Окрестности этого города прекрасны; леса, вода, нивы образуют приятный пейзаж. Поскольку у мужчин гораздо больше дел, чем у женщин, они обыкновенно заняты; так что я часто выезжаю одна, но это всего лишь видимость, ибо в таких случаях моей постоянной спутницей является Ваша милость.

Во время одной из таких бесцельных поездок мы обнаружили дом, принадлежавший прежде князю Меншикову, ныне же необитаемый. Он расположен на прекрасной поляне, с большим прудом перед ним и другим — позади; поляну окружает густой лес, через который не проложено ни одной регулярной дорожки. Но, следуя нескольким совершенно естественным поворотам, просто оказываешься на этой поляне. Здесь мы часто выходим из кареты и гуляем, но лишь одно омрачает мне удовольствие: множество лягушек. Вы восклицаете: «Какое жеманство! Бояться бедной лягушки!»— но рассудите, что я могу победить свое отвращение к ним не более, чем Вы — Ваше к назойливому поклоннику, хотя я, право же, полагаю, ни тот, ни другая не намерены причинить нам вред.

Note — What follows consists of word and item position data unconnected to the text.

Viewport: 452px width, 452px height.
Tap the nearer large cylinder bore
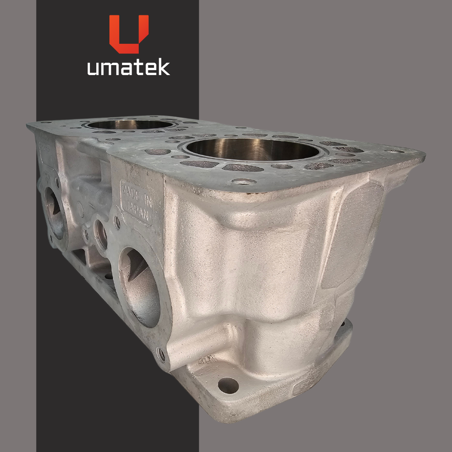pos(253,149)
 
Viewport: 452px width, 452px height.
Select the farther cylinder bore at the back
pos(129,125)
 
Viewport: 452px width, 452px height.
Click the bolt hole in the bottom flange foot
pos(228,386)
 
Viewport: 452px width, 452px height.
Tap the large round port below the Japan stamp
pos(139,287)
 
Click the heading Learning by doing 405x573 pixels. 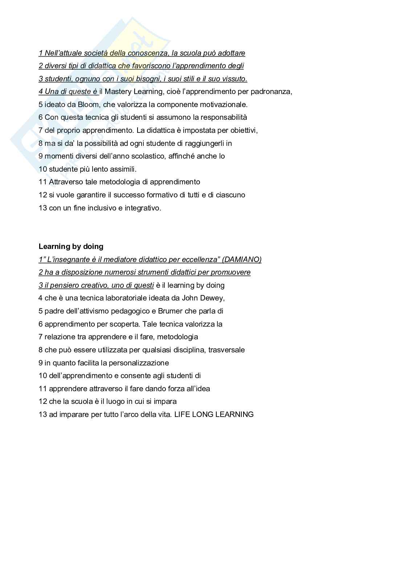click(71, 246)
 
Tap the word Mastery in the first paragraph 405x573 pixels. click(118, 91)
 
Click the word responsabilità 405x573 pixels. click(224, 117)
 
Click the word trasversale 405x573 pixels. click(226, 350)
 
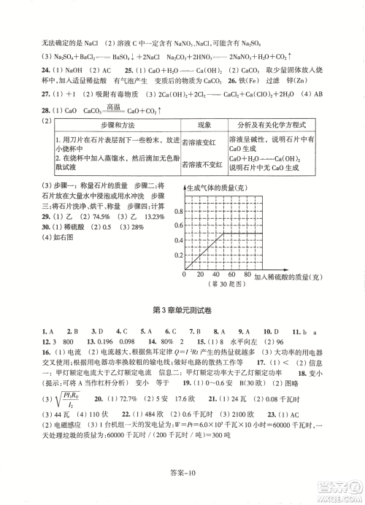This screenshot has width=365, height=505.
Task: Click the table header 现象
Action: (x=203, y=125)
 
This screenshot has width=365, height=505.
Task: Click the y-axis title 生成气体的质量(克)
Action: (x=218, y=188)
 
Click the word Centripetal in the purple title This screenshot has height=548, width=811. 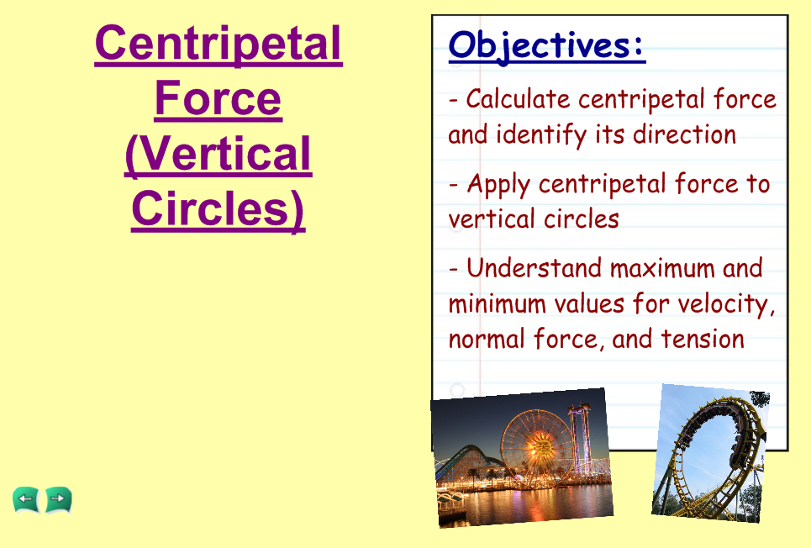point(219,44)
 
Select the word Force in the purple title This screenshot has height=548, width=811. point(219,98)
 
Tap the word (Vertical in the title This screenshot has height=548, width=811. point(219,154)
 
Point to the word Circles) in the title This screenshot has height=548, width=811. point(219,209)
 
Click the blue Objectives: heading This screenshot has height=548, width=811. point(547,46)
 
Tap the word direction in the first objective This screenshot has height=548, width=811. point(685,134)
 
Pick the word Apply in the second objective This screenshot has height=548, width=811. point(498,185)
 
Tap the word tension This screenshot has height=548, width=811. point(703,340)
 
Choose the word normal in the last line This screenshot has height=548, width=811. point(487,340)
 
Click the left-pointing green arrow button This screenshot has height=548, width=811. point(26,500)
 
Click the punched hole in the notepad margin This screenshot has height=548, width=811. point(456,390)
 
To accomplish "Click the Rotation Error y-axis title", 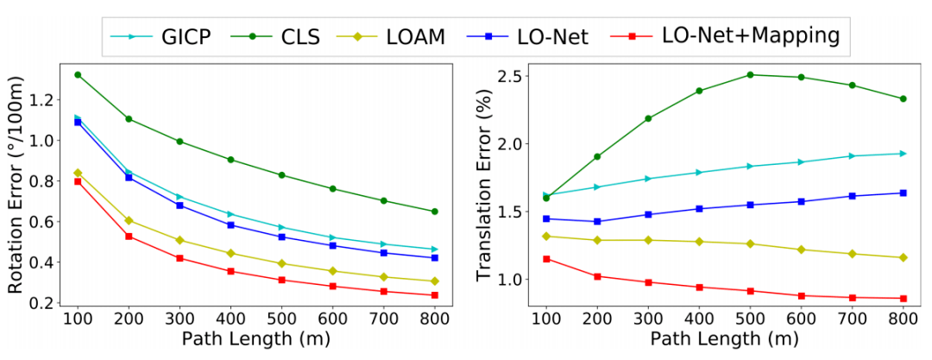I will click(x=18, y=185).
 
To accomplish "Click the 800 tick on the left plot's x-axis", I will click(x=434, y=318).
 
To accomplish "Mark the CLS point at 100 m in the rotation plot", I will click(x=79, y=75).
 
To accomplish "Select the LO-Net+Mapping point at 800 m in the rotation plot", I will click(x=434, y=295).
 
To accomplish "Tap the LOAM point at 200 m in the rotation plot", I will click(x=129, y=221).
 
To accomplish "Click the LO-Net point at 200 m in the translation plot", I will click(x=596, y=222).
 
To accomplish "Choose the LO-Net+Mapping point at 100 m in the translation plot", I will click(x=545, y=259).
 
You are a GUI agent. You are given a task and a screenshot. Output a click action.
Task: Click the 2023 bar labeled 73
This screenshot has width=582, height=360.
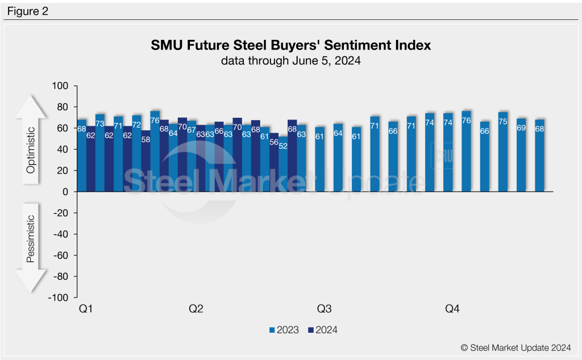100,154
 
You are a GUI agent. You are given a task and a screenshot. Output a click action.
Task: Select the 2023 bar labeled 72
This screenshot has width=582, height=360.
136,154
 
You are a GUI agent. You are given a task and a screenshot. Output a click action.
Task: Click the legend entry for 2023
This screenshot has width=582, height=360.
284,330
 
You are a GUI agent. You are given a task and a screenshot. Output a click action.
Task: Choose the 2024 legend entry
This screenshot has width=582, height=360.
322,330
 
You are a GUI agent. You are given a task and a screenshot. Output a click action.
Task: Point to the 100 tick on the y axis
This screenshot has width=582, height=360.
60,86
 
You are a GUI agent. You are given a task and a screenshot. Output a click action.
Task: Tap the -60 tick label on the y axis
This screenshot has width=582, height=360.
59,255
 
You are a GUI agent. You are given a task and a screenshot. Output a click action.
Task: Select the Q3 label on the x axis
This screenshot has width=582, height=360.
324,309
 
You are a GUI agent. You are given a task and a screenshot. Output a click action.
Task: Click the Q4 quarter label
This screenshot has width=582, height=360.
452,309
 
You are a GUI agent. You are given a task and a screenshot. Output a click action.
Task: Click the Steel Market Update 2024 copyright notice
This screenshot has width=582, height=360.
517,347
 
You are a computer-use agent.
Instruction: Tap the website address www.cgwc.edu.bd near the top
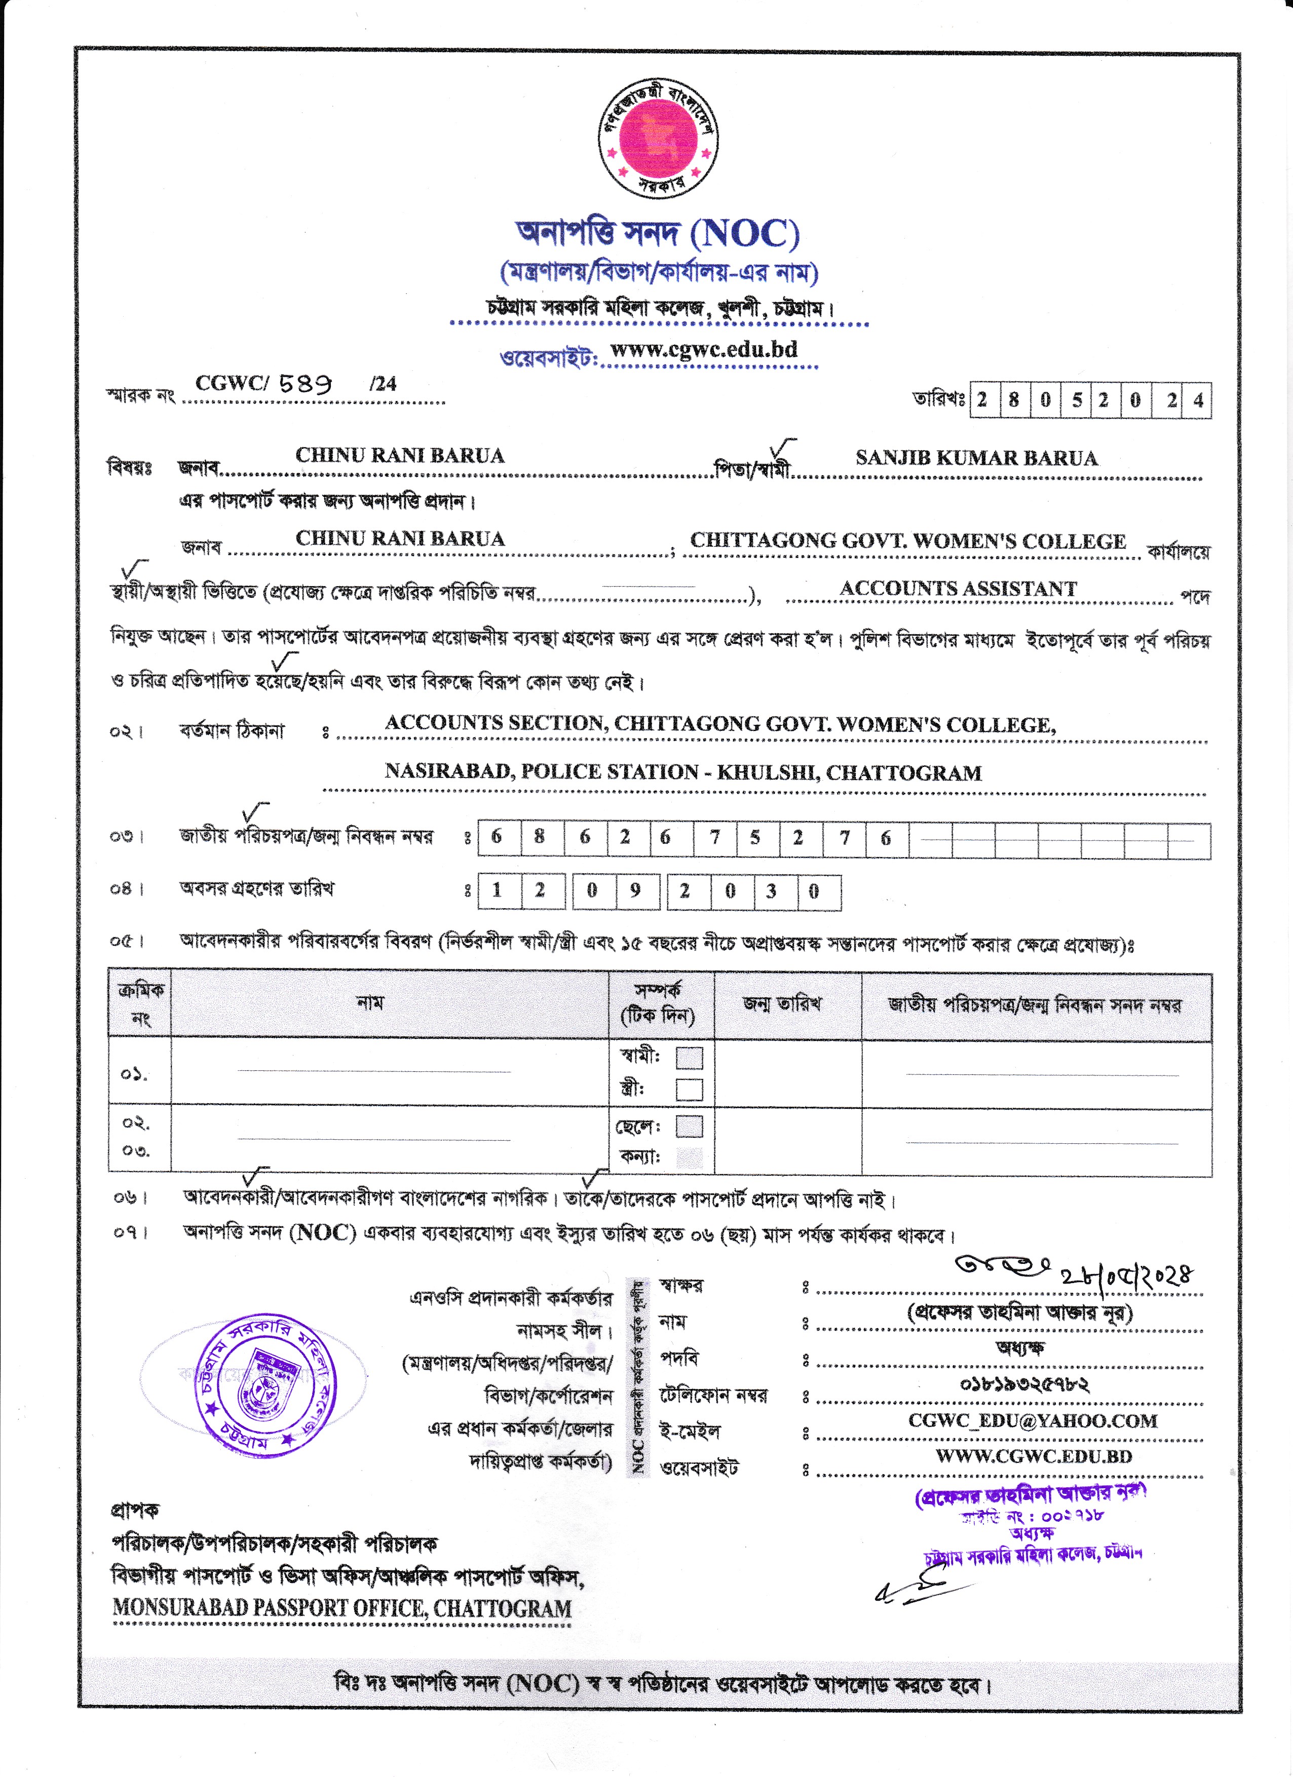(x=704, y=350)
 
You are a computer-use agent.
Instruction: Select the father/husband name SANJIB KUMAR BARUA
(x=976, y=458)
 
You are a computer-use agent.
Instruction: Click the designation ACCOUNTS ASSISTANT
(x=958, y=589)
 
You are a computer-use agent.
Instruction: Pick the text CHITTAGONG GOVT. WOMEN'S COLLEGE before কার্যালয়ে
(x=907, y=542)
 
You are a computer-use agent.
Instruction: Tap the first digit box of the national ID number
(x=497, y=837)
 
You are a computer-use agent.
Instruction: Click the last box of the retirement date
(x=819, y=892)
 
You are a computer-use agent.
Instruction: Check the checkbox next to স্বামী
(x=689, y=1058)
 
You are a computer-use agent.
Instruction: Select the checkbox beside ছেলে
(x=689, y=1127)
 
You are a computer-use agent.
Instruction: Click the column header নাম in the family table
(x=370, y=1003)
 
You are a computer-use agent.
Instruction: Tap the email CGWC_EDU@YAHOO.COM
(x=1032, y=1420)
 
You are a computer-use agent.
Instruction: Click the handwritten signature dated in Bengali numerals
(x=1074, y=1271)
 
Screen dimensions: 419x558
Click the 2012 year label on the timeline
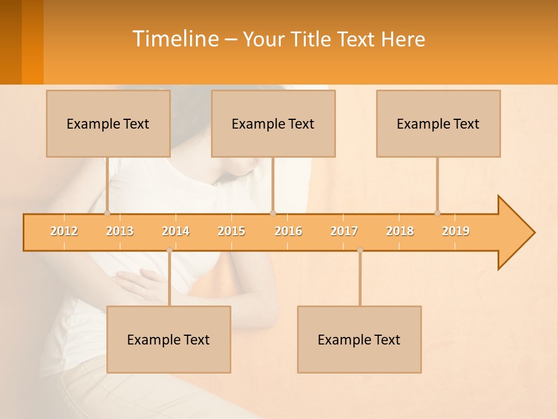pos(64,231)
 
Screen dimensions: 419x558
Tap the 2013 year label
pos(120,231)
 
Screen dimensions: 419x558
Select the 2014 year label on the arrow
pos(176,231)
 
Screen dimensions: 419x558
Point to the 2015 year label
pos(231,231)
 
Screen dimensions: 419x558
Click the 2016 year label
pos(288,231)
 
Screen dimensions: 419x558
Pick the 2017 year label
pos(344,231)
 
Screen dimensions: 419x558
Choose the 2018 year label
pos(400,231)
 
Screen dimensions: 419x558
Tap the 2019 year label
pos(456,231)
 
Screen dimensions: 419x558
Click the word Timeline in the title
pos(174,39)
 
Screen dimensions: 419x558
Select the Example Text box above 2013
pos(108,123)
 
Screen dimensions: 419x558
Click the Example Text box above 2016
pos(273,123)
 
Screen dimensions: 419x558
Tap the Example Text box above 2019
pos(438,123)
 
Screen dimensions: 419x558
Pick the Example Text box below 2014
pos(169,339)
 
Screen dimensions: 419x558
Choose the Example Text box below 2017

Вокруг этого города на расстоянии трех, четырех, пяти миль много монастырей; они очень старые, но некрасивые. Некоторым придает великолепие лишь то, что их шпили и башни снаружи позолочены. Должно быть, это стоило очень дорого, и в часовнях монастырей обычно хранятся большие богатства. Я посетила настоятеля одного из монастырей, который очень любезно угощал нас кофе, чаем, сластями. Наконец он сказал, что должен попотчевать нас по обычаю своей страны, и тогда стол уставили горохом, бобами, репой, морковью и пр. — все в сыром виде, подали также медовый напиток, пиво, водку; короче, месье аббат оказался веселым добродушным человеком, и мы очень приятно провели день. Милях в трех оттуда расположен женский монастырь для высокопоставленных особ, где сейчас находится вдовствующая императрица, как ее теперь называют, но я имею в виду первую супругу Петра I. Как только ее внук взошел на престол, она покинула тот монастырь, где столь долго прожила в заточении, и переехала в этот, где как вдовствующая государыня имеет настоящий двор. Она и все монашки выходят, когда хотят, но в своих одеяниях.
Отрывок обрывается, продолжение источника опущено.